Results: To understand PKA’s oncogenic mechanism and identify its downstream targets, the investigators generated genetic cell models with doxycycline-inducible PRKACA or its dominant negative counterpart, a mutant form of the PRKAR1A regulatory subunit. These cell models were then subjected to mass spectrometry for kinome profiling in order to detect kinases with significant altered activity following PKA modulation. This was integrated with small molecule inhibition and siRNA knockdown to identify PKA-regulated kinases that modify cell proliferation. This analysis revealed activation of the aurora-family kinase AURKA, with preferential sensitivity to the confirmation-disrupting AURKA inhibitor (CD-AURKAi) CD532 compared to other AURKA inhibitors.

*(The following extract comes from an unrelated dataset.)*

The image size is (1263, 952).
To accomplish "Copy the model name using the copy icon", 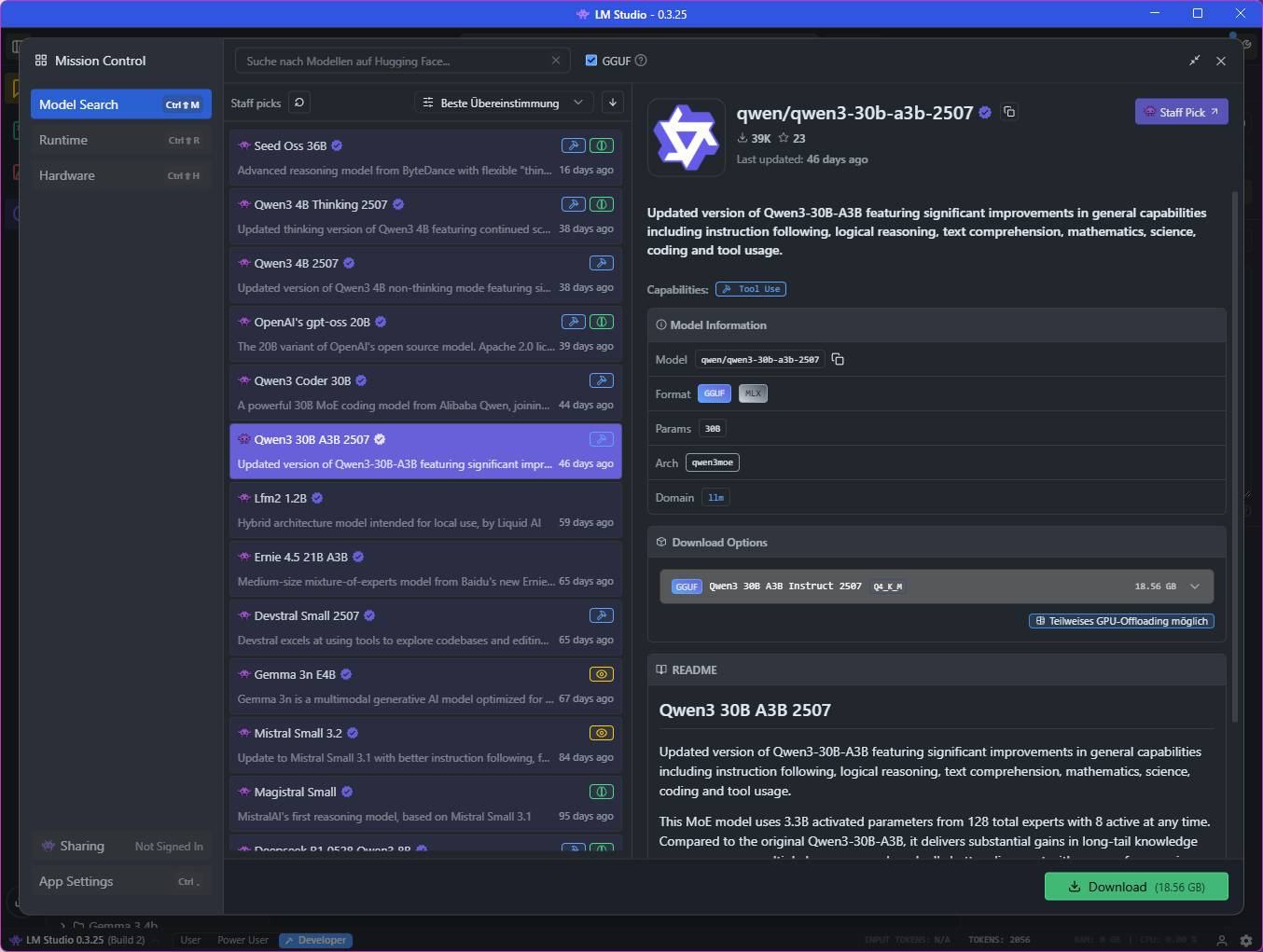I will (1009, 111).
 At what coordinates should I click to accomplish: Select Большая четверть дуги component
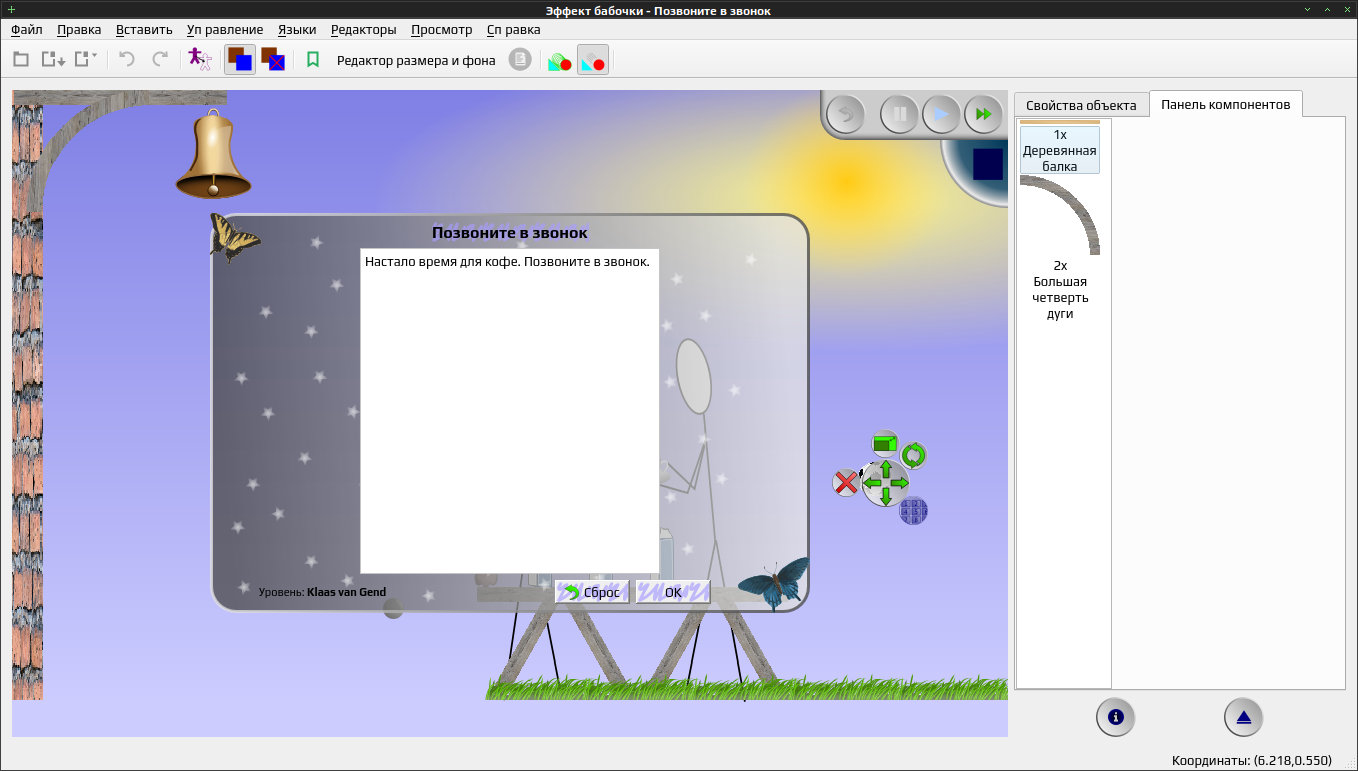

Further experiments showed that the level of both c-MYC and n-MYC, known to be stabilized by AURKA, were both inhibited by CD532 in the FLC cell line. However, the reduction in proliferation in FLX1 by either c-MYC or n-MYC siRNAs treatment was not as much as the DNAJB1 siRNA treatment, suggesting that both c-MYC and n-MYC must be targeted together. Or more likely, there are other factors contributing to cell proliferation still to be uncovered.

Implications: The results from this study revealed a key molecular target, Aurora kinase A, that could be inhibited by pharmaceutical agents in combination with other therapeutic agents.

Research efforts continued under a follow-on grant from FCF.